The possibilities of what he should have done buzzed round in his head like angry bees. Even as he was racing to the King’s Inn, he was berating himself for not following the abductors. Perhaps they would stay in the city another day in some lair, and a rescue could have been tried with the handful of Kieran’s men who were in Calabra. But it would be difficult to catch Sif’s soldiers by surprise, and if there had been six on this detail it stood to reason there were more where these had come from, and possibly still more within earshot. And, counting Adamo himself, there were only five all told in his own small group. They had not been sent here as a fighting unit. And Kieran…Kieran would have to be told…

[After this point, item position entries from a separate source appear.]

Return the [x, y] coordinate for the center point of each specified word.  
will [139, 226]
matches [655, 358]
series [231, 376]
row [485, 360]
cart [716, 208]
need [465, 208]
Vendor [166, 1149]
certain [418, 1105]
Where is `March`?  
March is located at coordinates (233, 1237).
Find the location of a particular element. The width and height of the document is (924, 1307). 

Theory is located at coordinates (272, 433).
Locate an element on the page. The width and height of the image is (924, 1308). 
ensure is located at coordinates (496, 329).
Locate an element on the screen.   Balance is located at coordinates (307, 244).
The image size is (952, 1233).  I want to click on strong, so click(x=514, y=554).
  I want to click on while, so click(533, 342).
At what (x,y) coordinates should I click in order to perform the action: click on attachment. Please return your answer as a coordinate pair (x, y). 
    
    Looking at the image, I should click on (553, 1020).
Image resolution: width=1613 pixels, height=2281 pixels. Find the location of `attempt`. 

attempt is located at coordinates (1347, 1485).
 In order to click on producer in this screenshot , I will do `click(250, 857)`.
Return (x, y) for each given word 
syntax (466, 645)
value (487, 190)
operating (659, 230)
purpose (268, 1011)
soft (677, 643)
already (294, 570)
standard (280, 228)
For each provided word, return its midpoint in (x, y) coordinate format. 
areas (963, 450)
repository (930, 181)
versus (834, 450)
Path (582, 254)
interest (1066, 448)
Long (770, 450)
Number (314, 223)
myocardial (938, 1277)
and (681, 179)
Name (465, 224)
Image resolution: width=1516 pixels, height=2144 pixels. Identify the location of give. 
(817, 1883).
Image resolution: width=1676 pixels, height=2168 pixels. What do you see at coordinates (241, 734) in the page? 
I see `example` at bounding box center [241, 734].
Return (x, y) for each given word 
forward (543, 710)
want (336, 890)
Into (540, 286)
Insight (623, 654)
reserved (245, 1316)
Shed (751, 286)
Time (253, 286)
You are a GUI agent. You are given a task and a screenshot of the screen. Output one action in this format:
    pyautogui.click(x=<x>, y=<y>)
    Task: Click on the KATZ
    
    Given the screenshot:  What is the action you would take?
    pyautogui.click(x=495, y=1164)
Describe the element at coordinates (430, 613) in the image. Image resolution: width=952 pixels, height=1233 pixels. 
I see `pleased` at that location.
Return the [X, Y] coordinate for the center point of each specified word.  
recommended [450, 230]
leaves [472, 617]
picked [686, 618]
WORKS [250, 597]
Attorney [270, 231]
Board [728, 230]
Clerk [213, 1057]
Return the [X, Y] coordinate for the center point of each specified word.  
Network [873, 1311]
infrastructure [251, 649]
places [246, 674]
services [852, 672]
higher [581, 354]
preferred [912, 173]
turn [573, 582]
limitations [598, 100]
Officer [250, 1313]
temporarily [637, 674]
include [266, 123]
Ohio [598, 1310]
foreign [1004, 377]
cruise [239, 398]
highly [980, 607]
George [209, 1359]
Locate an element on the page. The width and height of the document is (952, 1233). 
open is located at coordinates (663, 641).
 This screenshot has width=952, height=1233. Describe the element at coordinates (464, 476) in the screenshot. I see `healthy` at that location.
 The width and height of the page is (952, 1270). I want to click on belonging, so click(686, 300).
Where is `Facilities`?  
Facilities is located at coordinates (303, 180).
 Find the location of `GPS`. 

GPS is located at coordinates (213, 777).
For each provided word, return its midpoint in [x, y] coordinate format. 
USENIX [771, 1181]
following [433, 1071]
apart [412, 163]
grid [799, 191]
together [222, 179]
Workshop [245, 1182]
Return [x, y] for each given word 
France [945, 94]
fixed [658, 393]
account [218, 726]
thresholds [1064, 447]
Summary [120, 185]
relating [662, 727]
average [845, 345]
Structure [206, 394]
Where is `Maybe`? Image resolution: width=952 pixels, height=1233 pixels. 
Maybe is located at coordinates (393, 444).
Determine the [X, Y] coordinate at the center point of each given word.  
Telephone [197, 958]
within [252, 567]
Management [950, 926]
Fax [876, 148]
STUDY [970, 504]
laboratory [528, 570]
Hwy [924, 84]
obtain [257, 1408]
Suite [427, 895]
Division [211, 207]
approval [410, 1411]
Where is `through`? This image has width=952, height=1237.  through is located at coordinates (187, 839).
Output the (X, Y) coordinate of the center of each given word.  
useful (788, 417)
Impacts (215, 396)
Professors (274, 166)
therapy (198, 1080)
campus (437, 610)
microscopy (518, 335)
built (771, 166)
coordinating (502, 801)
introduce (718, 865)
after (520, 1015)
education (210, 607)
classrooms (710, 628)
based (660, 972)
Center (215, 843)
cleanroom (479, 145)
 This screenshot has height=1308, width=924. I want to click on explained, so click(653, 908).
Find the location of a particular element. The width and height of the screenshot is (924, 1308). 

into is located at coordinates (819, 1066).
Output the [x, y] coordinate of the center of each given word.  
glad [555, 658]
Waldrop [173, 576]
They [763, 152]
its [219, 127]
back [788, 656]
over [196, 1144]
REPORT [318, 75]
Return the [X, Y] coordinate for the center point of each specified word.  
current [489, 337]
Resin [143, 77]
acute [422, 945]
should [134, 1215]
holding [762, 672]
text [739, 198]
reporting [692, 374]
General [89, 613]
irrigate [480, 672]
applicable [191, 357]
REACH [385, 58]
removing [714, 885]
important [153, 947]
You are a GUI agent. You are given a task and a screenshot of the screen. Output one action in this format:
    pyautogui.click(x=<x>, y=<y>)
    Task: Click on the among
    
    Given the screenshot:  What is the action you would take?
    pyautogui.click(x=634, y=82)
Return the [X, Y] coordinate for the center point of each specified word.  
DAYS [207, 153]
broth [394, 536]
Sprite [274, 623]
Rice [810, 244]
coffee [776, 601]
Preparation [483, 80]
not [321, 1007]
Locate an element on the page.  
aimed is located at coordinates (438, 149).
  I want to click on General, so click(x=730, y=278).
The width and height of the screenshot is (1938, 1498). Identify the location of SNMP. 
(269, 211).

Wishing all the while that Charo, who was much better suited for this kind of intrigue, was in his shoes, Adamo managed to charm the landlord’s wife at the King’s Inn into believing he was her newest lodger’s half-brother, who should have been here to meet her yesterday but was delayed on the road. After one or two lukewarm refusals, she eventually agreed to let him wait for Anghara’s return in her room.

A swift search gave him nothing but more mystery. The package containing Anghara’s Kheldrini regalia baffled him; if the landlady had been one whit less sure of herself, Adamo would have been quite prepared to believe she had let him into the wrong room. Knowing with bitter certainty that Anghara would not be back to claim any belongings she had left behind, Adamo packed the intriguing paraphernalia and, giving the landlady a wide and cautious berth, took his leave.

Only one of his men was at their lodgings. He’d been laying out a solitaire with a battered pack of cards when Adamo arrived, and looked up with an expression of patient boredom at the sound of the opening door. One glimpse of Adamo’s face and that expression fled; the man leapt to his feet with a haste that overturned the small table before him, sending cards flying everywhere. “What in the world has happened?” he demanded. “You look as though you just saw a ghost.”

“I have, and she’s very much alive…and in trouble,” Adamo said, tossing Anghara’s package onto his bed. “Where are the others? We move out today. Kieran spoke about pulling out from the base shortly; if he’s not there he might take some finding, and this can’t wait.”